As recently as last week, Gundlach told reporters that he doesn’t see significant interest rate increases in the short-term and expects the 10-year Treasury note’s yield to range between 2.20 percent and 2.80 through the year.

According to the filing, Gundlach and the fund will be free to invest in mortgage-backed securities of any maturity or type that is guaranteed by the United States government. That includes those secured or guaranteed by collateral from government agencies or sponsored corporations.

Consequently, expect the new fund to look at Collateralized Mortgage Obligations (“CMOs”), government pass-through securities as well as multi-class pass-through securities, private pass-through securities and stripped mortgage securities. Inverse floaters won’t be off the table either.

The filling also suggests that the newly created fund won’t shy away from: foreign securities (both corporate and government); emerging market securities (corporate and government), as well as asset based securities and inflation-indexed bonds; bank loans and assignments.

Gundlach’s other filing stipulations

Gundlach has proven his worth in the bond market and enjoys my father as a customer as he approaches his fixed-income years.
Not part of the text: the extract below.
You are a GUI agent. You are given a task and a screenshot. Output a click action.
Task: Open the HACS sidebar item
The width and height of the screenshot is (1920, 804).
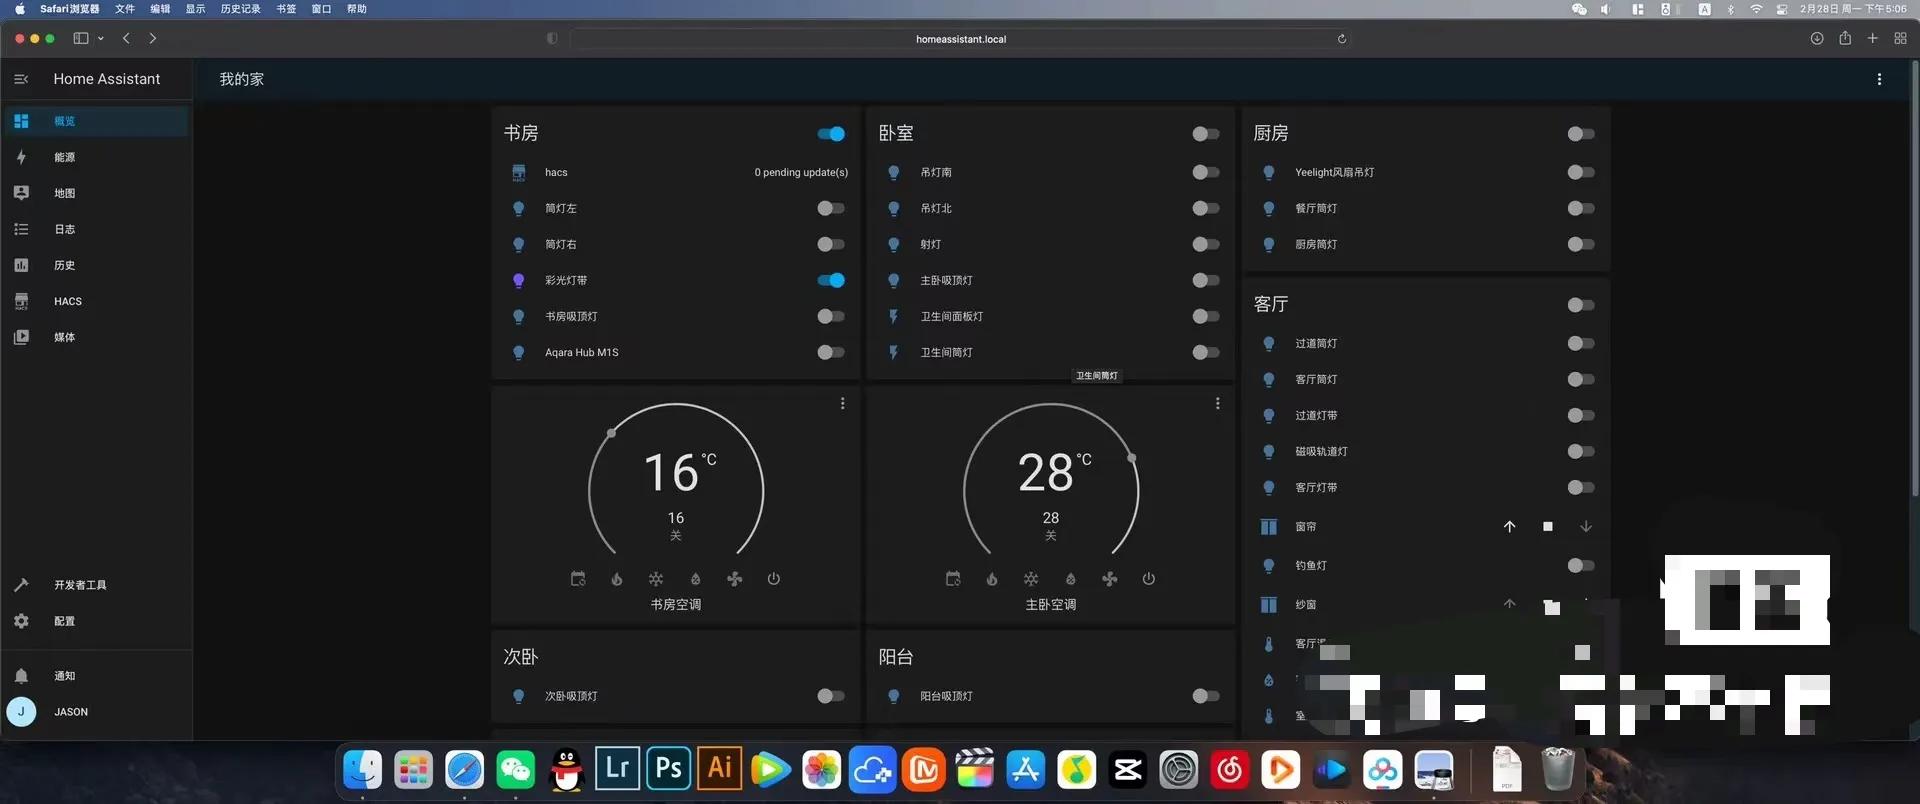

The fund, in its filing, said that it would focus on rated high-quality investment grade instrument but reserves the right to allocate up to 20% of its total assets below and investment grade or even unrated instruments viewed by Gundlach as worthy junk bonds.

Lastly the filing allows for Gundlach to place up to 30% of all assets in securities in foreign funds and have unlimited purchasing poser in U.S. dollar-denominated securities of foreign issuers. Lastly, the filing suggests that up to 25% of its assets may be placed in governmental and private obligations in emerging market economies and their countries.